▶ _Work item_
Each line of the listing that includes the string "computer" needs to be located and copied.
Segment Start: Task inputs
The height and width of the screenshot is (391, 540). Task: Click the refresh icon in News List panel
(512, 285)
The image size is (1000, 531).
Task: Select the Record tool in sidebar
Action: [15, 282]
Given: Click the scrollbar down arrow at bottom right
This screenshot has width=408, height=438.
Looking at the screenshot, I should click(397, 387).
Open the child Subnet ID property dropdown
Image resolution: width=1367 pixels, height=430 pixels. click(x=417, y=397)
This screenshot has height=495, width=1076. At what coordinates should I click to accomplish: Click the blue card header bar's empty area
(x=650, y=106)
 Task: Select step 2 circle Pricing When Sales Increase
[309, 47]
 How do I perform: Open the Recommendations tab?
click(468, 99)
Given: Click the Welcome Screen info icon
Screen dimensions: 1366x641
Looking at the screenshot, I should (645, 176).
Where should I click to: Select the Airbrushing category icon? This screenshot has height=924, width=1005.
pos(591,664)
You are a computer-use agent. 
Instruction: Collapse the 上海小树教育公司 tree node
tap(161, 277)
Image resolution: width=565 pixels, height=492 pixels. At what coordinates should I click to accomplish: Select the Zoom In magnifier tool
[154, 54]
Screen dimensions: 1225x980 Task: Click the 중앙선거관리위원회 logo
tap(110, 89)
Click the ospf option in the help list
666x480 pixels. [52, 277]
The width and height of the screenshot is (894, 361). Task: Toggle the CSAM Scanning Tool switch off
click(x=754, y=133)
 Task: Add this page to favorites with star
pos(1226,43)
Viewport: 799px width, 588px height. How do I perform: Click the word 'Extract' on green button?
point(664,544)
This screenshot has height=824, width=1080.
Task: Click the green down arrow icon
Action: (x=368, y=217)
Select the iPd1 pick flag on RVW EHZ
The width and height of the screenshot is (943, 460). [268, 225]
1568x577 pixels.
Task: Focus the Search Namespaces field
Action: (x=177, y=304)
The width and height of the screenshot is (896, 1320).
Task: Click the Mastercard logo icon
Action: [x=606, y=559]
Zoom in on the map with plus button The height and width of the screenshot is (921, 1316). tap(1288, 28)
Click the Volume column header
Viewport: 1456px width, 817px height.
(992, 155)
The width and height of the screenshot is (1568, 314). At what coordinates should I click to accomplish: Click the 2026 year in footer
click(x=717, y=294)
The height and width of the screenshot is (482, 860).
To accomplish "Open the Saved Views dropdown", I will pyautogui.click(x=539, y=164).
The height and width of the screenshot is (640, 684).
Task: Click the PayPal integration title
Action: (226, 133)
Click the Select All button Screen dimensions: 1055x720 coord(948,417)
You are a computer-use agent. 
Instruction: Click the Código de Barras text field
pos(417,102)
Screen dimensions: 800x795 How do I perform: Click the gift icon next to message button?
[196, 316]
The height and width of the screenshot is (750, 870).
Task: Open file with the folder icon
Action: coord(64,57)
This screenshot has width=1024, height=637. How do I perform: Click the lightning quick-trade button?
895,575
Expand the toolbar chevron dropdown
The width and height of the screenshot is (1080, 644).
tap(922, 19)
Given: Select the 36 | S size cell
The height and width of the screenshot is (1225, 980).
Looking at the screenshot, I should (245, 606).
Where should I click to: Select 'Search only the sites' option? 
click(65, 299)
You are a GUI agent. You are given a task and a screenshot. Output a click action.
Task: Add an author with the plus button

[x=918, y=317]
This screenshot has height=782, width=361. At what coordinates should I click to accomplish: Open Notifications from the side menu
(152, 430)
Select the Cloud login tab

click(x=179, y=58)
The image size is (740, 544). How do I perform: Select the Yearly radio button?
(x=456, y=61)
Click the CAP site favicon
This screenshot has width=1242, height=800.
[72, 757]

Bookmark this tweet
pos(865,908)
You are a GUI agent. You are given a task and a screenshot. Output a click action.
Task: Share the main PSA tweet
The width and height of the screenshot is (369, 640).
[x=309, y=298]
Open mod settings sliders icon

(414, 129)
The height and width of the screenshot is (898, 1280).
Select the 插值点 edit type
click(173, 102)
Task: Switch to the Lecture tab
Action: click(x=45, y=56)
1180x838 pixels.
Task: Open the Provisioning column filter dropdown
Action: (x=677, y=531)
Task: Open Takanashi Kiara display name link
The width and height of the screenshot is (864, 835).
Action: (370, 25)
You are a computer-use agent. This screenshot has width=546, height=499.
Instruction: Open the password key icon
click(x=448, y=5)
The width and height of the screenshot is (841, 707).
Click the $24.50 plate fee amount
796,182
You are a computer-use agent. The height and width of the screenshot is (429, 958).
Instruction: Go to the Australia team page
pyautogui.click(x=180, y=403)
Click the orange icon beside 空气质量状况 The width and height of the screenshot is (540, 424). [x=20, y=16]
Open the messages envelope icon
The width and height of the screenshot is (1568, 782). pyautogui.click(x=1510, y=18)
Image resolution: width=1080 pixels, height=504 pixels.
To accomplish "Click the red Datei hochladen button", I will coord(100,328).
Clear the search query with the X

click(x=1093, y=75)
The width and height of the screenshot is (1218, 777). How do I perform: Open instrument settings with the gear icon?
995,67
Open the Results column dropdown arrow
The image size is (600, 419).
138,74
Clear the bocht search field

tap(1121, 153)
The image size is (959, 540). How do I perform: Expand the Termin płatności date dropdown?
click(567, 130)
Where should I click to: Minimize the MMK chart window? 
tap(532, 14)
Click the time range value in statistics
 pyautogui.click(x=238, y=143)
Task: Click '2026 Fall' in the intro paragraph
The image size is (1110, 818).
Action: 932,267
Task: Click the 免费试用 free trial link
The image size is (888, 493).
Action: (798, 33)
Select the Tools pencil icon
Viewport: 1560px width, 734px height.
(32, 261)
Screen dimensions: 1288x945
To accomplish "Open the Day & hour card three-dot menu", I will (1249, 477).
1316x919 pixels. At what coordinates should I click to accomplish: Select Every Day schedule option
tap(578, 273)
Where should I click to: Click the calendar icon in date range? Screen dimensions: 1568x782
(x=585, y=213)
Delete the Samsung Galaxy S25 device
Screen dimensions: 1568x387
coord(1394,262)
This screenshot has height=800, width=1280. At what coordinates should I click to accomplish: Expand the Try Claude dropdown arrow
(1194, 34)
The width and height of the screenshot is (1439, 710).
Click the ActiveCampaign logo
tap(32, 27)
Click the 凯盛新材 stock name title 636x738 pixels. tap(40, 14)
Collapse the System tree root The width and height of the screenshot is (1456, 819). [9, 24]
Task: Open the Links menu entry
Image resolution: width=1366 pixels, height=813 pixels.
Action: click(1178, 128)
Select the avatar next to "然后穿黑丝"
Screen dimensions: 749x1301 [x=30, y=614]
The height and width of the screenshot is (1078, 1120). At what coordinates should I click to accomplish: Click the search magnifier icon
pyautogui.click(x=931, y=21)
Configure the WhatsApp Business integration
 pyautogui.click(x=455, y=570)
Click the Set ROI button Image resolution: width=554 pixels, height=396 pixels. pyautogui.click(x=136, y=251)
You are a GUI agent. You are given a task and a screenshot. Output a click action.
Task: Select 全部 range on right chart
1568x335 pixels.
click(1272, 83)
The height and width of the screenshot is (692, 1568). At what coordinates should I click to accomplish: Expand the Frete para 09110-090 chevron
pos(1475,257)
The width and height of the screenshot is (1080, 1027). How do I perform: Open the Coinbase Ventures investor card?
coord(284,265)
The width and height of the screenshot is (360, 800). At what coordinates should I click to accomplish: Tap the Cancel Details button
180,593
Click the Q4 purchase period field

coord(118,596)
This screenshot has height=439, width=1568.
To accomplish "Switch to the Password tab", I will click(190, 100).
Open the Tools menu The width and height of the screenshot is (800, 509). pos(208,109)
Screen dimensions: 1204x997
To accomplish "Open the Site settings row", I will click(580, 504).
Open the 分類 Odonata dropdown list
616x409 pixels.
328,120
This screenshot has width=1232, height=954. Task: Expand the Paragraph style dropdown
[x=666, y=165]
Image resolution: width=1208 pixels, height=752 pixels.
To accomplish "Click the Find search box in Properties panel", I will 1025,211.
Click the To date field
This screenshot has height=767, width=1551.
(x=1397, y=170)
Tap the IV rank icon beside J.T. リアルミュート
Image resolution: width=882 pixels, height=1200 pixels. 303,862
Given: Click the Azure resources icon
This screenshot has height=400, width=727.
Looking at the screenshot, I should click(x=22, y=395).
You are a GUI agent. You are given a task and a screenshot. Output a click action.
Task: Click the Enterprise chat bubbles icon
Segment End: Task inputs
▶ _Solution to the exercise_
You are a computer-use agent. 
You are a computer-use agent. 
You are a computer-use agent. This screenshot has width=546, height=499.
You are a computer-use agent. The height and width of the screenshot is (429, 958).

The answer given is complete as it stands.